> [WHAT YOU SHOULD DO] For each record here, output an exact copy.
···
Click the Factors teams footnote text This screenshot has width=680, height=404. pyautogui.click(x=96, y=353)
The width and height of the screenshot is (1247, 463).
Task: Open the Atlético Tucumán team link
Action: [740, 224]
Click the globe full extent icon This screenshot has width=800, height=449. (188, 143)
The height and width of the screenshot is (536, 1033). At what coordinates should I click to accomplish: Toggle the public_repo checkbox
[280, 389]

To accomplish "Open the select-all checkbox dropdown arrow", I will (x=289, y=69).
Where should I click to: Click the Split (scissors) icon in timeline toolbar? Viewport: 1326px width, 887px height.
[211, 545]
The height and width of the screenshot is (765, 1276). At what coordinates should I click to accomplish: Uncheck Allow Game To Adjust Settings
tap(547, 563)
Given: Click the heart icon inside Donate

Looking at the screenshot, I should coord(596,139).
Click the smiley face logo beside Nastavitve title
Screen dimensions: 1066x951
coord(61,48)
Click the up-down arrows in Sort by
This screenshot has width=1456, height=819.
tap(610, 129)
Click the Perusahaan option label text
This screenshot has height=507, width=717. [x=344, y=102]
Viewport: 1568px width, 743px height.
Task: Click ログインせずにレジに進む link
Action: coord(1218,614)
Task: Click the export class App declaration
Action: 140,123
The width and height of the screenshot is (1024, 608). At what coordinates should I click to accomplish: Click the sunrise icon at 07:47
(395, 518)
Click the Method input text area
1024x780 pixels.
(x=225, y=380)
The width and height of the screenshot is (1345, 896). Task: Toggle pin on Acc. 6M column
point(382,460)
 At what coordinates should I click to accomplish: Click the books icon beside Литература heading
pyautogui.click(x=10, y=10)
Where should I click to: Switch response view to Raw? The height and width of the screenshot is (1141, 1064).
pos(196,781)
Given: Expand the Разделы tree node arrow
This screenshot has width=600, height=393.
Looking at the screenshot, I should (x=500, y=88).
···
> [SOLUTION FOR THIS EXERCISE]
Click the Factors teams footnote text This screenshot has width=680, height=404. pyautogui.click(x=96, y=353)
The width and height of the screenshot is (1247, 463).
Task: Open the Atlético Tucumán team link
Action: [740, 224]
Click the globe full extent icon This screenshot has width=800, height=449. (188, 143)
The height and width of the screenshot is (536, 1033). At what coordinates should I click to accomplish: Toggle the public_repo checkbox
[280, 389]

To accomplish "Open the select-all checkbox dropdown arrow", I will (x=289, y=69).
Where should I click to: Click the Split (scissors) icon in timeline toolbar? Viewport: 1326px width, 887px height.
[211, 545]
The height and width of the screenshot is (765, 1276). At what coordinates should I click to accomplish: Uncheck Allow Game To Adjust Settings
tap(547, 563)
Given: Click the heart icon inside Donate

Looking at the screenshot, I should coord(596,139).
Click the smiley face logo beside Nastavitve title
Screen dimensions: 1066x951
coord(61,48)
Click the up-down arrows in Sort by
This screenshot has width=1456, height=819.
tap(610, 129)
Click the Perusahaan option label text
This screenshot has height=507, width=717. [x=344, y=102]
Viewport: 1568px width, 743px height.
Task: Click ログインせずにレジに進む link
Action: coord(1218,614)
Task: Click the export class App declaration
Action: 140,123
The width and height of the screenshot is (1024, 608). At what coordinates should I click to accomplish: Click the sunrise icon at 07:47
(395, 518)
Click the Method input text area
1024x780 pixels.
(x=225, y=380)
The width and height of the screenshot is (1345, 896). Task: Toggle pin on Acc. 6M column
point(382,460)
 At what coordinates should I click to accomplish: Click the books icon beside Литература heading
pyautogui.click(x=10, y=10)
Where should I click to: Switch response view to Raw? The height and width of the screenshot is (1141, 1064).
pos(196,781)
Given: Expand the Разделы tree node arrow
This screenshot has width=600, height=393.
Looking at the screenshot, I should (x=500, y=88).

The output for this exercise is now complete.